Rethinking Implicit Spatial Representation in Visuomotor Policy Learning

Generative model-based imitation learning has become a widely adopted paradigm for robotic manipulation, where policy performance depends critically on the conditioned visual representations. Although spatial softmax-based representations have been adopted in prior visuomotor policies, their effectiveness and underlying mechanisms remain insufficiently understood. This work rethinks the use of spatial softmax pooling: do such implicit spatial representations provide effective and stable visual features for robotic manipulation? Through systematic studies of different pooling methods in visual encoders, we find that this pooling operation produces compact and stable spatial representations, which outperform feature-value representations, despite using substantially fewer dimensions. Complementary saliency analysis further suggests that these spatial representations guide the encoder to focus more consistently on task-relevant regions. However, this advantage is limited by a representation bottleneck in current visual encoders: repeated downsampling operations weaken fine-grained spatial information before the action-generation module can use it, especially under low-resolution observations. Motivated by these findings, we propose PRISM, a visual encoder that preserves multiscale implicit spatial information through top-down cross-attention fusion. Experiments across multiple tasks and policy backbones show consistent improvements. In particular, on the low-resolution, high-precision ToolHang task, PRISM shows clear gains, improving the average success rate from 5.0% to 13.4% while increasing parameters by only 15.4%. These results support the use of multiscale implicit spatial representations as an effective and efficient design principle for robotic manipulation.

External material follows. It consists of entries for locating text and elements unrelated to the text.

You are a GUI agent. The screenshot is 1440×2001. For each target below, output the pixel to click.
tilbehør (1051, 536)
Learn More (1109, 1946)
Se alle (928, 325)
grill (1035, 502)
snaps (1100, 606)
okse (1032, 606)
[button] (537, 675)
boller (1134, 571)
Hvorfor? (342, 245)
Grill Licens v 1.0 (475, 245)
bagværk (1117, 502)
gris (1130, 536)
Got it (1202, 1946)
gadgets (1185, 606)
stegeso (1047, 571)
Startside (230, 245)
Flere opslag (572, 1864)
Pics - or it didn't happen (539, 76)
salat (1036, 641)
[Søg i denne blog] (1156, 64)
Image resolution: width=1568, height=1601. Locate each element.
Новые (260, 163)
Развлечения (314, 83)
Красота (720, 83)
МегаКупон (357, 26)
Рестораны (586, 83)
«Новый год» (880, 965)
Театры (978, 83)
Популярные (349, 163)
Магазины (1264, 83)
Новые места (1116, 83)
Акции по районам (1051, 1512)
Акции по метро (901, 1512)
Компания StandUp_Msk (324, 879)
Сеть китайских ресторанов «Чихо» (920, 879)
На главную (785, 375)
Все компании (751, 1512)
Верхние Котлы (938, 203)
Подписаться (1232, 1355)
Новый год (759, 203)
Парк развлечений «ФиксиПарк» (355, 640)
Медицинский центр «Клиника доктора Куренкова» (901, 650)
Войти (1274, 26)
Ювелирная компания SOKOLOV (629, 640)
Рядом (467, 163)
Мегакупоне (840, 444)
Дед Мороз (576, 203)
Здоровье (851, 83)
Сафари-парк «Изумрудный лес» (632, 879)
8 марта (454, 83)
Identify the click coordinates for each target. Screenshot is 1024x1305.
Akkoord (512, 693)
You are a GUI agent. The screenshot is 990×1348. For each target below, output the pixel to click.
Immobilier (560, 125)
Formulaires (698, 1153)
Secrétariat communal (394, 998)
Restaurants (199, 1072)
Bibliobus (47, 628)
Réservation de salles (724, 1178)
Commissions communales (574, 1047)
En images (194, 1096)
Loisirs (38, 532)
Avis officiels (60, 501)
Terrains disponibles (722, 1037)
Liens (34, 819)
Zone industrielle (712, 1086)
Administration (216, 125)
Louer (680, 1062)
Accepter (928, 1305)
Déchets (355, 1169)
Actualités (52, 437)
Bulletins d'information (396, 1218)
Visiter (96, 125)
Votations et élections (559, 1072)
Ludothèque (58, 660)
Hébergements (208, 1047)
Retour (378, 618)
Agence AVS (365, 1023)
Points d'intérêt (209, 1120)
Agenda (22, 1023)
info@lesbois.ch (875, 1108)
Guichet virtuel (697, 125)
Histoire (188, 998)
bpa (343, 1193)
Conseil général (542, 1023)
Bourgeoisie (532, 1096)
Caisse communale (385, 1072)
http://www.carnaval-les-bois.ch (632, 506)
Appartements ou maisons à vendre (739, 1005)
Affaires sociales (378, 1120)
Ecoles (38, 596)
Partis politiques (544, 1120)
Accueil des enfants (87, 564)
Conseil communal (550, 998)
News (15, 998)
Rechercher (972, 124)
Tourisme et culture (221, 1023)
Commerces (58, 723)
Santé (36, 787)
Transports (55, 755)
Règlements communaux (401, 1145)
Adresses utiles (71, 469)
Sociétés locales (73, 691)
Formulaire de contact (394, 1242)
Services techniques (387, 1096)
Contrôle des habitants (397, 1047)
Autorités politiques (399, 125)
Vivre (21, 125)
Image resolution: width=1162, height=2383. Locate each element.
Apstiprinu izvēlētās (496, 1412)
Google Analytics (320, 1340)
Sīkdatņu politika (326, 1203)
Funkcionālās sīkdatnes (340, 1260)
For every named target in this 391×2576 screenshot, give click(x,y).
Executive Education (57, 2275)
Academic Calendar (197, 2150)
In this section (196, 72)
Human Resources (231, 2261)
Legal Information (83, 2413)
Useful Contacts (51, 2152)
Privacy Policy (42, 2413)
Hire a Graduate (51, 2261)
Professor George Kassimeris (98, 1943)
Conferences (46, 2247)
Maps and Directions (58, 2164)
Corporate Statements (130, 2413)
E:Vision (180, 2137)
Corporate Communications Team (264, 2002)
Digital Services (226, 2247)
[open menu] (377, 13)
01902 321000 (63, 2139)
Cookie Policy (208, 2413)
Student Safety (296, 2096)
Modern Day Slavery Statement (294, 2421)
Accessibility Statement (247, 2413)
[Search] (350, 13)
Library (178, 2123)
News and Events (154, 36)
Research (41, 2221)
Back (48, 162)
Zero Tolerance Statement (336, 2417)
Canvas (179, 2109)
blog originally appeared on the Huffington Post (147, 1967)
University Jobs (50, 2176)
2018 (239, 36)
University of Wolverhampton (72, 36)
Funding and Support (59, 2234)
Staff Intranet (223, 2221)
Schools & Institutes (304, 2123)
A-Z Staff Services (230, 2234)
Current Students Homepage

翻译：基于生成模型的模仿学习已成为机器人操作中广泛采用的范式，其中策略性能关键取决于条件化的视觉表征。尽管空间softmax表征已被应用于先前的视运动策略中，但其有效性和潜在机制仍未被充分理解。本研究重新思考了空间softmax池化的使用：这种隐式空间表征是否为机器人操作提供了有效且稳定的视觉特征？通过对视觉编码器中不同池化方法的系统研究，我们发现这种池化操作产生了紧凑且稳定的空间表征，尽管使用的维度显著更少，但其性能优于特征值表征。互补的显著性分析进一步表明，这些空间表征引导编码器更一致地聚焦于任务相关区域。然而，这一优势受到当前视觉编码器中表征瓶颈的限制：在动作生成模块能够利用细粒度空间信息之前，重复的下采样操作削弱了这些信息，尤其是在低分辨率观测下受此影响。受这些发现的启发，我们提出了PRISM，一种通过自上而下的交叉注意力融合保留多尺度隐式空间信息的视觉编码器。在多个任务和策略主干上的实验显示了一致的改进。特别是在低分辨率、高精度的ToolHang任务中，PRISM展现出了明显的提升，平均成功率从5.0%提高到13.4%，同时参数仅增加15.4%。这些结果支持将多尺度隐式空间表征作为机器人操作的一种有效且高效的设计原则。